Sets with cardinality $2^{\aleph_0}$, that is, with cardinality of the set of real numbers, obviously have many applications in other branches of mathematics outside of pure set theory. For example, real any complex analysis is completely based on such sets.

How about higher cardinality? Is there a branch of mathematics (outside of pure set theory) which uses sets with cardinality larger than that of reals?

2. May 7, 2015

### PeroK

The set of all real-valued functions has a higher cardinality.

3. May 7, 2015

4. May 7, 2015

### Demystifier

But which branch of mathematics really deals with all such functions? Functional analysis?

5. May 7, 2015

### PeroK

Yes, that's the basis of functional analysis. The study of sets of functions or operators on a topological space.

6. May 7, 2015

### lavinia

In Category Theory, categories can be of any cardinality but generally they are too large to even be sets.
For instance, the category of vector spaces and linear maps is too large to be a set.
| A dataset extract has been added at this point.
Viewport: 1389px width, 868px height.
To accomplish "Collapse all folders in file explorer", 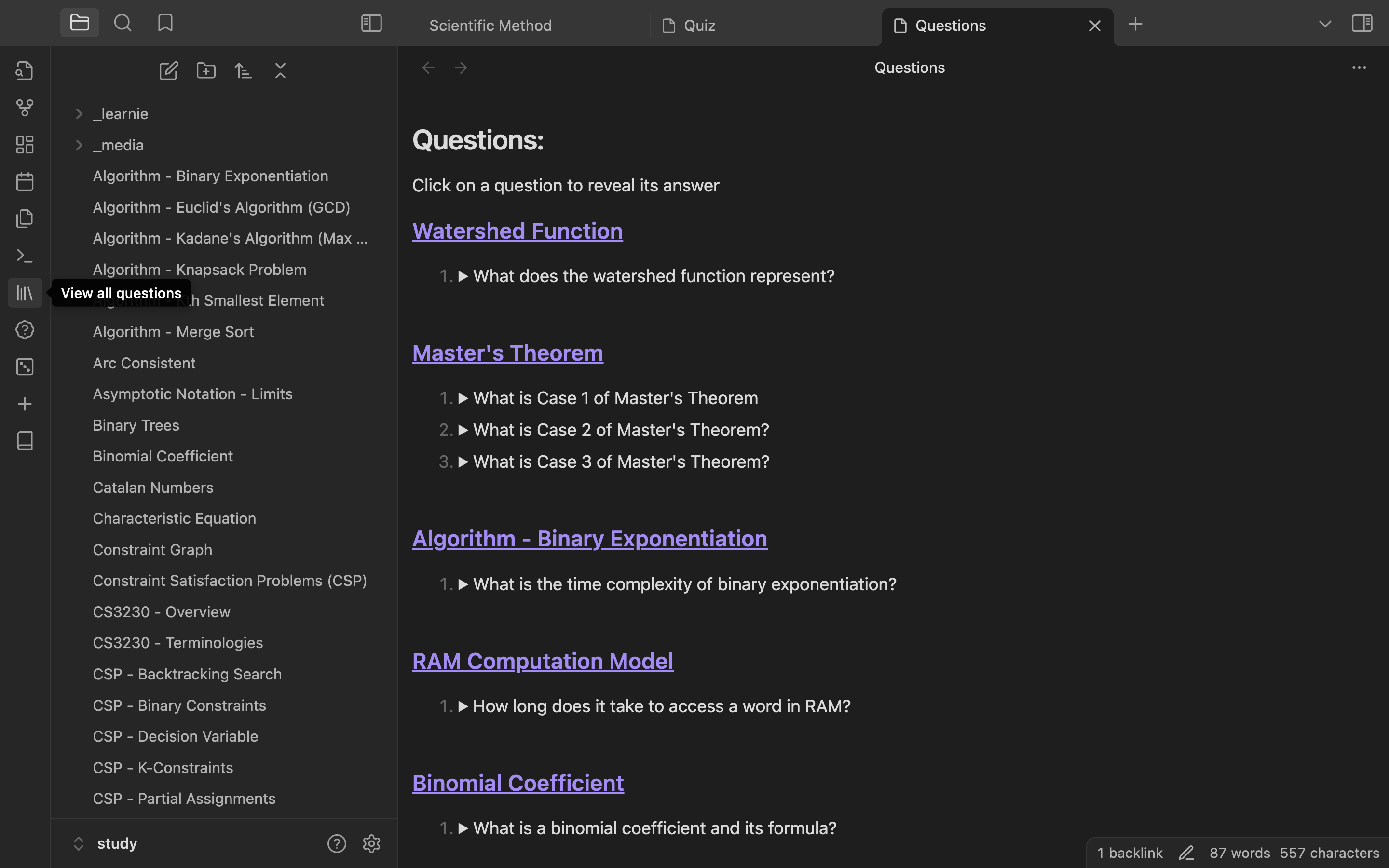I will [280, 70].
Different assumptions about the cardinality of the Reals, imply different results in Analysis. This is not exactly your question since whatever the assumption it is still about the cardinality of the Real numbers.

7. May 7, 2015

### Demystifier

Are you saying that it is a proper class?

8. May 7, 2015

### micromass

Yes.

Now, I don't really know many situations where you are dealing with all subsets or functions on $\mathbb{R}$. But there are some important structures with cardinality bigger than $2^{\aleph_0}$. For example

1) The Stone-Cech compactification of $\mathbb{N}$ has cardinality $2^{2^{\aleph_0}}$. This is studied in topology.
2) The set of all Lebesgue-measurable subsets of $\mathbb{R}$ has cardinality $2^{2^{\aleph_0}}$. This shows up occasionally in analysis, although using the Borel sets is more popular (the Borel sets have cardinality $2^{\aleph_0}$).